-------- Available records
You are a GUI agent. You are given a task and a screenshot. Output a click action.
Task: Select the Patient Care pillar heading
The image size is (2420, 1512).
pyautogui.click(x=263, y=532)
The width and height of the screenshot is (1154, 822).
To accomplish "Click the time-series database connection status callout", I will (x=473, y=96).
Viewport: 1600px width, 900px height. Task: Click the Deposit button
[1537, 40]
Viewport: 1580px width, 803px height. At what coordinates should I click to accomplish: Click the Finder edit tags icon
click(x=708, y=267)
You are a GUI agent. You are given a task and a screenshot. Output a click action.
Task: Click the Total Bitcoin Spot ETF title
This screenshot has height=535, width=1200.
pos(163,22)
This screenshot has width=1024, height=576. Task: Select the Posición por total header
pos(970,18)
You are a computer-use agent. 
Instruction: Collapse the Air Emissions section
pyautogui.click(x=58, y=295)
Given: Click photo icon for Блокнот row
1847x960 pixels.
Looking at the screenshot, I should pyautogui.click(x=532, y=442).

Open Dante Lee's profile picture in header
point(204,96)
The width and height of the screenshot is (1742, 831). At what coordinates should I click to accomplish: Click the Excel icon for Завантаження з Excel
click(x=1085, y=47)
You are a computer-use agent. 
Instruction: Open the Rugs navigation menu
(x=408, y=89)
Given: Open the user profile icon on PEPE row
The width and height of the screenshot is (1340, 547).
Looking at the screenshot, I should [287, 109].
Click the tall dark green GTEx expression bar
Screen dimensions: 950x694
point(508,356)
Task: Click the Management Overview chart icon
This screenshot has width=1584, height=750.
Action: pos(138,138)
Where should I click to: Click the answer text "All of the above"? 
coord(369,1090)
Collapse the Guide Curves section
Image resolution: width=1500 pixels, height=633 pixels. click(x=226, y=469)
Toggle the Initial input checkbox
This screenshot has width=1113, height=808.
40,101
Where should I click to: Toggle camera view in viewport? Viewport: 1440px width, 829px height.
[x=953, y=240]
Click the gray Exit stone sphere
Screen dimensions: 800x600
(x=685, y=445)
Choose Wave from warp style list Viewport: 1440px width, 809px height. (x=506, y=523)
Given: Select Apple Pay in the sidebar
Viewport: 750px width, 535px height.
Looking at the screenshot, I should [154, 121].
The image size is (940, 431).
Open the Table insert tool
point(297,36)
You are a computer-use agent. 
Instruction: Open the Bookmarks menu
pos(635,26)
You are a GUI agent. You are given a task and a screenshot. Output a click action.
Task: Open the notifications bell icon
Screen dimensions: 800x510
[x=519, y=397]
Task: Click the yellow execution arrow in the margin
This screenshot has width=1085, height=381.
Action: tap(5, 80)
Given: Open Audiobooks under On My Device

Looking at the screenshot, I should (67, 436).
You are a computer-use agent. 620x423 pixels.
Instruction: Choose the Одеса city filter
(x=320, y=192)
----------------
** Exercise goal **
Exactly as they are written, print the entries again.

** Result of this task **
You are a GUI agent. You are given a task and a screenshot. Output a click action.
Task: Select the Patient Care pillar heading
The image size is (2420, 1512).
pyautogui.click(x=263, y=532)
The width and height of the screenshot is (1154, 822).
To accomplish "Click the time-series database connection status callout", I will (x=473, y=96).
Viewport: 1600px width, 900px height. Task: Click the Deposit button
[1537, 40]
Viewport: 1580px width, 803px height. At what coordinates should I click to accomplish: Click the Finder edit tags icon
click(x=708, y=267)
You are a GUI agent. You are given a task and a screenshot. Output a click action.
Task: Click the Total Bitcoin Spot ETF title
This screenshot has height=535, width=1200.
pos(163,22)
This screenshot has width=1024, height=576. Task: Select the Posición por total header
pos(970,18)
You are a computer-use agent. 
Instruction: Collapse the Air Emissions section
pyautogui.click(x=58, y=295)
Given: Click photo icon for Блокнот row
1847x960 pixels.
Looking at the screenshot, I should pyautogui.click(x=532, y=442).

Open Dante Lee's profile picture in header
point(204,96)
The width and height of the screenshot is (1742, 831). At what coordinates should I click to accomplish: Click the Excel icon for Завантаження з Excel
click(x=1085, y=47)
You are a computer-use agent. 
Instruction: Open the Rugs navigation menu
(x=408, y=89)
Given: Open the user profile icon on PEPE row
The width and height of the screenshot is (1340, 547).
Looking at the screenshot, I should [287, 109].
Click the tall dark green GTEx expression bar
Screen dimensions: 950x694
point(508,356)
Task: Click the Management Overview chart icon
This screenshot has width=1584, height=750.
Action: pos(138,138)
Where should I click to: Click the answer text "All of the above"? 
coord(369,1090)
Collapse the Guide Curves section
Image resolution: width=1500 pixels, height=633 pixels. click(x=226, y=469)
Toggle the Initial input checkbox
This screenshot has width=1113, height=808.
40,101
Where should I click to: Toggle camera view in viewport? Viewport: 1440px width, 829px height.
[x=953, y=240]
Click the gray Exit stone sphere
Screen dimensions: 800x600
(x=685, y=445)
Choose Wave from warp style list Viewport: 1440px width, 809px height. (x=506, y=523)
Given: Select Apple Pay in the sidebar
Viewport: 750px width, 535px height.
Looking at the screenshot, I should [154, 121].
The image size is (940, 431).
Open the Table insert tool
point(297,36)
You are a computer-use agent. 
Instruction: Open the Bookmarks menu
pos(635,26)
You are a GUI agent. You are given a task and a screenshot. Output a click action.
Task: Open the notifications bell icon
Screen dimensions: 800x510
[x=519, y=397]
Task: Click the yellow execution arrow in the margin
This screenshot has width=1085, height=381.
Action: tap(5, 80)
Given: Open Audiobooks under On My Device

Looking at the screenshot, I should (67, 436).
You are a computer-use agent. 620x423 pixels.
Instruction: Choose the Одеса city filter
(x=320, y=192)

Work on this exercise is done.